# [Try it]
Set the data down once more, in full and exactly.

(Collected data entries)
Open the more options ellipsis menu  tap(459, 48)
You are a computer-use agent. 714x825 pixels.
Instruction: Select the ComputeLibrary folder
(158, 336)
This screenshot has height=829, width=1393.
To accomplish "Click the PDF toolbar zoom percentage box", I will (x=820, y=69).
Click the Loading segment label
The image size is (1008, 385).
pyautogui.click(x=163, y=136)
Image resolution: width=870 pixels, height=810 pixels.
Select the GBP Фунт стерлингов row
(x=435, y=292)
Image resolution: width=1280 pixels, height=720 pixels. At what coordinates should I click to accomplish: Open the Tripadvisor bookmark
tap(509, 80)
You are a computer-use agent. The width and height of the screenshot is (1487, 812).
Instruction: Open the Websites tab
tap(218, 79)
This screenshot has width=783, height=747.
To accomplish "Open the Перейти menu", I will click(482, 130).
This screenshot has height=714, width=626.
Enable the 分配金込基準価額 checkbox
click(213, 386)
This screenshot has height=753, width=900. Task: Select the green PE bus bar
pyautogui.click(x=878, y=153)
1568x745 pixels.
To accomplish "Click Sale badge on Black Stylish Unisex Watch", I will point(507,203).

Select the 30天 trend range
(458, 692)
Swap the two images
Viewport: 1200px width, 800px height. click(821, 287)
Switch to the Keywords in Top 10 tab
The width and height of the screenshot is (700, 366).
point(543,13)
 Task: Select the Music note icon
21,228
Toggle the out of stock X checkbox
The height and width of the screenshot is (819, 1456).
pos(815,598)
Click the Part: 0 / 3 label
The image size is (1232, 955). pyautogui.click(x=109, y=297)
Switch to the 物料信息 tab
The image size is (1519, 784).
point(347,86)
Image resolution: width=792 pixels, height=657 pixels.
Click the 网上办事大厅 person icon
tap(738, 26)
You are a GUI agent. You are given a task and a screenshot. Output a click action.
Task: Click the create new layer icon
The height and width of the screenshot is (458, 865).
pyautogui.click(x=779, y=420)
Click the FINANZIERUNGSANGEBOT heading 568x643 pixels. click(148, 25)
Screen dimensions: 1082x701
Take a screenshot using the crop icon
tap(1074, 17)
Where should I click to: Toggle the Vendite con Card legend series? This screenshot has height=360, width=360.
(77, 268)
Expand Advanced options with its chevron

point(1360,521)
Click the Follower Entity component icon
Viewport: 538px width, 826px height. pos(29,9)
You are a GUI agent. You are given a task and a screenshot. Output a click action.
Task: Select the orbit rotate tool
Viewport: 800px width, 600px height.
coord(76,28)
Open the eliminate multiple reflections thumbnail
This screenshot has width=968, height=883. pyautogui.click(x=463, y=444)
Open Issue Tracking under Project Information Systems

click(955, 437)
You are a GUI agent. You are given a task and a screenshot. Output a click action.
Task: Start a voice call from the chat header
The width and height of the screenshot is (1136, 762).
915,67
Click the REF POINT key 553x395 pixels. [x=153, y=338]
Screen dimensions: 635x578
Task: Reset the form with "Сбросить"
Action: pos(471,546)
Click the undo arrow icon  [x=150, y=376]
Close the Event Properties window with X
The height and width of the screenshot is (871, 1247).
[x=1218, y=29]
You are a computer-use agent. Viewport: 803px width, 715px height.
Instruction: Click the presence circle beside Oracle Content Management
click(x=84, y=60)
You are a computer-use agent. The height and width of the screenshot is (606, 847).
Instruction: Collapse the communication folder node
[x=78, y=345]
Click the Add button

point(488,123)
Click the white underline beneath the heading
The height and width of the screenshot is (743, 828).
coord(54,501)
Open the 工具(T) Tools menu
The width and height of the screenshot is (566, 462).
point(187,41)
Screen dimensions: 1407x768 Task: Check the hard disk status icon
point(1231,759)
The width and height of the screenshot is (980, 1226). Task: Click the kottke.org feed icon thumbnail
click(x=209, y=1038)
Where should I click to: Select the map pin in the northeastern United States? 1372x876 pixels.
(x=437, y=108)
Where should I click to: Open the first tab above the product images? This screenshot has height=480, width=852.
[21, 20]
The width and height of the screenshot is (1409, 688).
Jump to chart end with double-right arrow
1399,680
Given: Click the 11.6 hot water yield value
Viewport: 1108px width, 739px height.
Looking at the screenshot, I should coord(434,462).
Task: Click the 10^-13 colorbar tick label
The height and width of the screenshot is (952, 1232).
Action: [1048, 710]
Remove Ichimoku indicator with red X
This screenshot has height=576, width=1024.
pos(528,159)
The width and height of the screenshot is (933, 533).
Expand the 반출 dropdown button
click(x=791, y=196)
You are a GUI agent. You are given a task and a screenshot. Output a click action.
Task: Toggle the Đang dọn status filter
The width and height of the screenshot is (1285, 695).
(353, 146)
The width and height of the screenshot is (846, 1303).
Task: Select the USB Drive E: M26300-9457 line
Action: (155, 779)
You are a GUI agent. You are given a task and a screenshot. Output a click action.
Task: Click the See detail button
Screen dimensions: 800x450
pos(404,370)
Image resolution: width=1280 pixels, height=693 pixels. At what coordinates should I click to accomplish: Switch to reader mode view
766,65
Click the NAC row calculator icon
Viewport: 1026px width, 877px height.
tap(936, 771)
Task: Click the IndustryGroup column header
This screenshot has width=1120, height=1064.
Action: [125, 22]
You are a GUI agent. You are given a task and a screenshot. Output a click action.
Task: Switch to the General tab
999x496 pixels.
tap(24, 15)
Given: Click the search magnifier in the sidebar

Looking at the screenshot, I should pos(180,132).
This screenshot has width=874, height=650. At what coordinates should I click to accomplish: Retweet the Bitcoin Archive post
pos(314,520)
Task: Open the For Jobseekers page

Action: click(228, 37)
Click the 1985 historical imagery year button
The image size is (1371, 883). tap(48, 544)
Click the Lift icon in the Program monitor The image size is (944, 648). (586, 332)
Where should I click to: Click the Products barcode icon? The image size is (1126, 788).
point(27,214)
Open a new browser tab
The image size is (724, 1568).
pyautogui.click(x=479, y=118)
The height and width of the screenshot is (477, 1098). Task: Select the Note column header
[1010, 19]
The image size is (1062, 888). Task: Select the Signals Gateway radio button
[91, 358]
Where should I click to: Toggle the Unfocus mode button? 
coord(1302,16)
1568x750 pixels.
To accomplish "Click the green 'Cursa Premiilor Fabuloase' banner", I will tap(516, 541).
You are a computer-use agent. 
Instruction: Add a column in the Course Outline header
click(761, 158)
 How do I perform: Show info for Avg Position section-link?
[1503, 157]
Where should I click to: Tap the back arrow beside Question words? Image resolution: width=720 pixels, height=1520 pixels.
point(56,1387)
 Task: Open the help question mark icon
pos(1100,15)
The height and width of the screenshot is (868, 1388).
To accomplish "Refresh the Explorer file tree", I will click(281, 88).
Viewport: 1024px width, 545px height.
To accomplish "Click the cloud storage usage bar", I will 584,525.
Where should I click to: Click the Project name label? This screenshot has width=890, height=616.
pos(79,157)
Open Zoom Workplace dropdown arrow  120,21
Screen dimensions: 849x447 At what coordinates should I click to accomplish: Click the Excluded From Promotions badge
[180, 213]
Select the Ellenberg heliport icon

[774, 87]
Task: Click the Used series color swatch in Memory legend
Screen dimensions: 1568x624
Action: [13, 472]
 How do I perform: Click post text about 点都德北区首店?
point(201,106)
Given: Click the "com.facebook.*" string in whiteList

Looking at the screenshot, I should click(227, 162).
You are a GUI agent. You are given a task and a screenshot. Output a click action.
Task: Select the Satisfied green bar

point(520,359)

# [Solved problem]
Open the more options ellipsis menu  tap(459, 48)
You are a computer-use agent. 714x825 pixels.
Instruction: Select the ComputeLibrary folder
(158, 336)
This screenshot has height=829, width=1393.
To accomplish "Click the PDF toolbar zoom percentage box", I will (x=820, y=69).
Click the Loading segment label
The image size is (1008, 385).
pyautogui.click(x=163, y=136)
Image resolution: width=870 pixels, height=810 pixels.
Select the GBP Фунт стерлингов row
(x=435, y=292)
Image resolution: width=1280 pixels, height=720 pixels. At what coordinates should I click to accomplish: Open the Tripadvisor bookmark
tap(509, 80)
You are a computer-use agent. The width and height of the screenshot is (1487, 812).
Instruction: Open the Websites tab
tap(218, 79)
This screenshot has width=783, height=747.
To accomplish "Open the Перейти menu", I will click(482, 130).
This screenshot has height=714, width=626.
Enable the 分配金込基準価額 checkbox
click(213, 386)
This screenshot has height=753, width=900. Task: Select the green PE bus bar
pyautogui.click(x=878, y=153)
1568x745 pixels.
To accomplish "Click Sale badge on Black Stylish Unisex Watch", I will point(507,203).

Select the 30天 trend range
(458, 692)
Swap the two images
Viewport: 1200px width, 800px height. click(821, 287)
Switch to the Keywords in Top 10 tab
The width and height of the screenshot is (700, 366).
point(543,13)
 Task: Select the Music note icon
21,228
Toggle the out of stock X checkbox
The height and width of the screenshot is (819, 1456).
pos(815,598)
Click the Part: 0 / 3 label
The image size is (1232, 955). pyautogui.click(x=109, y=297)
Switch to the 物料信息 tab
The image size is (1519, 784).
point(347,86)
Image resolution: width=792 pixels, height=657 pixels.
Click the 网上办事大厅 person icon
tap(738, 26)
You are a GUI agent. You are given a task and a screenshot. Output a click action.
Task: Click the create new layer icon
The height and width of the screenshot is (458, 865).
pyautogui.click(x=779, y=420)
Click the FINANZIERUNGSANGEBOT heading 568x643 pixels. click(148, 25)
Screen dimensions: 1082x701
Take a screenshot using the crop icon
tap(1074, 17)
Where should I click to: Toggle the Vendite con Card legend series? This screenshot has height=360, width=360.
(77, 268)
Expand Advanced options with its chevron

point(1360,521)
Click the Follower Entity component icon
Viewport: 538px width, 826px height. pos(29,9)
You are a GUI agent. You are given a task and a screenshot. Output a click action.
Task: Select the orbit rotate tool
Viewport: 800px width, 600px height.
coord(76,28)
Open the eliminate multiple reflections thumbnail
This screenshot has width=968, height=883. pyautogui.click(x=463, y=444)
Open Issue Tracking under Project Information Systems

click(955, 437)
You are a GUI agent. You are given a task and a screenshot. Output a click action.
Task: Start a voice call from the chat header
The width and height of the screenshot is (1136, 762).
915,67
Click the REF POINT key 553x395 pixels. [x=153, y=338]
Screen dimensions: 635x578
Task: Reset the form with "Сбросить"
Action: pos(471,546)
Click the undo arrow icon  [x=150, y=376]
Close the Event Properties window with X
The height and width of the screenshot is (871, 1247).
[x=1218, y=29]
You are a computer-use agent. Viewport: 803px width, 715px height.
Instruction: Click the presence circle beside Oracle Content Management
click(x=84, y=60)
You are a computer-use agent. The height and width of the screenshot is (606, 847).
Instruction: Collapse the communication folder node
[x=78, y=345]
Click the Add button

point(488,123)
Click the white underline beneath the heading
The height and width of the screenshot is (743, 828).
coord(54,501)
Open the 工具(T) Tools menu
The width and height of the screenshot is (566, 462).
point(187,41)
Screen dimensions: 1407x768 Task: Check the hard disk status icon
point(1231,759)
The width and height of the screenshot is (980, 1226). Task: Click the kottke.org feed icon thumbnail
click(x=209, y=1038)
Where should I click to: Select the map pin in the northeastern United States? 1372x876 pixels.
(x=437, y=108)
Where should I click to: Open the first tab above the product images? This screenshot has height=480, width=852.
[21, 20]
The width and height of the screenshot is (1409, 688).
Jump to chart end with double-right arrow
1399,680
Given: Click the 11.6 hot water yield value
Viewport: 1108px width, 739px height.
Looking at the screenshot, I should coord(434,462).
Task: Click the 10^-13 colorbar tick label
The height and width of the screenshot is (952, 1232).
Action: [1048, 710]
Remove Ichimoku indicator with red X
This screenshot has height=576, width=1024.
pos(528,159)
The width and height of the screenshot is (933, 533).
Expand the 반출 dropdown button
click(x=791, y=196)
You are a GUI agent. You are given a task and a screenshot. Output a click action.
Task: Toggle the Đang dọn status filter
The width and height of the screenshot is (1285, 695).
(353, 146)
The width and height of the screenshot is (846, 1303).
Task: Select the USB Drive E: M26300-9457 line
Action: (155, 779)
You are a GUI agent. You are given a task and a screenshot. Output a click action.
Task: Click the See detail button
Screen dimensions: 800x450
pos(404,370)
Image resolution: width=1280 pixels, height=693 pixels. At what coordinates should I click to accomplish: Switch to reader mode view
766,65
Click the NAC row calculator icon
Viewport: 1026px width, 877px height.
tap(936, 771)
Task: Click the IndustryGroup column header
This screenshot has width=1120, height=1064.
Action: [125, 22]
You are a GUI agent. You are given a task and a screenshot. Output a click action.
Task: Switch to the General tab
999x496 pixels.
tap(24, 15)
Given: Click the search magnifier in the sidebar

Looking at the screenshot, I should pos(180,132).
This screenshot has width=874, height=650. At what coordinates should I click to accomplish: Retweet the Bitcoin Archive post
pos(314,520)
Task: Open the For Jobseekers page

Action: click(228, 37)
Click the 1985 historical imagery year button
The image size is (1371, 883). tap(48, 544)
Click the Lift icon in the Program monitor The image size is (944, 648). (586, 332)
Where should I click to: Click the Products barcode icon? The image size is (1126, 788).
point(27,214)
Open a new browser tab
The image size is (724, 1568).
pyautogui.click(x=479, y=118)
The height and width of the screenshot is (477, 1098). Task: Select the Note column header
[1010, 19]
The image size is (1062, 888). Task: Select the Signals Gateway radio button
[91, 358]
Where should I click to: Toggle the Unfocus mode button? 
coord(1302,16)
1568x750 pixels.
To accomplish "Click the green 'Cursa Premiilor Fabuloase' banner", I will tap(516, 541).
You are a computer-use agent. 
Instruction: Add a column in the Course Outline header
click(761, 158)
 How do I perform: Show info for Avg Position section-link?
[1503, 157]
Where should I click to: Tap the back arrow beside Question words? Image resolution: width=720 pixels, height=1520 pixels.
point(56,1387)
 Task: Open the help question mark icon
pos(1100,15)
The height and width of the screenshot is (868, 1388).
To accomplish "Refresh the Explorer file tree", I will click(281, 88).
Viewport: 1024px width, 545px height.
To accomplish "Click the cloud storage usage bar", I will 584,525.
Where should I click to: Click the Project name label? This screenshot has width=890, height=616.
pos(79,157)
Open Zoom Workplace dropdown arrow  120,21
Screen dimensions: 849x447 At what coordinates should I click to accomplish: Click the Excluded From Promotions badge
[180, 213]
Select the Ellenberg heliport icon

[774, 87]
Task: Click the Used series color swatch in Memory legend
Screen dimensions: 1568x624
Action: [13, 472]
 How do I perform: Click post text about 点都德北区首店?
point(201,106)
Given: Click the "com.facebook.*" string in whiteList

Looking at the screenshot, I should click(227, 162).
You are a GUI agent. You are given a task and a screenshot. Output a click action.
Task: Select the Satisfied green bar

point(520,359)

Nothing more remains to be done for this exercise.